══ SEITE ══
Bayer Leverkusen besitzt mit Neuzugang Granit Xhaka den besten Sechser der Liga. Der Schweizer hält die Zügel fest in der Hand, bringt seine ganze Erfahrung aus vielen Jahren Premier League in England mit ein. Internationale Klasse besitzen auch die beiden Nationalspieler Jonas Hofmann und insbesondere Supertalent Florian Wirtz. Der erst 20-Jährige gilt als DIE Zukunfsthoffnung des deutschen Fußballs und befindet sich seit Monaten in glänzender Form. Die "Kämpfer" neben den "Künstlern" sind der Ex-Heidenheimer Robert Andrich und der argentinische Weltmeister Exequiel Palacios, die für die nötige Balance sorgen.
Der Angriff:
Beim FCH ist Tim Kleindienst als zentrale Spitze gesetzt. Der kampf- und laufstarke Zweitliga-Torschützenkönig der vergangenen Saison steht aktuell bei sechs Saisontoren, hat aber leider seit einigen Wochen die "Seuche am Schlappen", vergab zuletzt beste Torchancen. Neben Kleindienst gilt Marvin Pieringer als zusätzliche kopfballstarke Variante im FCH-Angriff.
═══
→ **AUFGABENSTELLUNG**
Gib bitte die Seite vollständig und wortgetreu wieder. Für diese Aufgabe spielt die Liste keine Rolle.
══ ERFASSTE ANGABEN ══
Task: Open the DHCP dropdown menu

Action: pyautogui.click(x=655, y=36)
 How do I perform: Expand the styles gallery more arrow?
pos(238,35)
═══
→ **ERGEBNIS DER AUFGABE**
Bayer Leverkusen besitzt mit Neuzugang Granit Xhaka den besten Sechser der Liga. Der Schweizer hält die Zügel fest in der Hand, bringt seine ganze Erfahrung aus vielen Jahren Premier League in England mit ein. Internationale Klasse besitzen auch die beiden Nationalspieler Jonas Hofmann und insbesondere Supertalent Florian Wirtz. Der erst 20-Jährige gilt als DIE Zukunfsthoffnung des deutschen Fußballs und befindet sich seit Monaten in glänzender Form. Die "Kämpfer" neben den "Künstlern" sind der Ex-Heidenheimer Robert Andrich und der argentinische Weltmeister Exequiel Palacios, die für die nötige Balance sorgen.
Der Angriff:
Beim FCH ist Tim Kleindienst als zentrale Spitze gesetzt. Der kampf- und laufstarke Zweitliga-Torschützenkönig der vergangenen Saison steht aktuell bei sechs Saisontoren, hat aber leider seit einigen Wochen die "Seuche am Schlappen", vergab zuletzt beste Torchancen. Neben Kleindienst gilt Marvin Pieringer als zusätzliche kopfballstarke Variante im FCH-Angriff.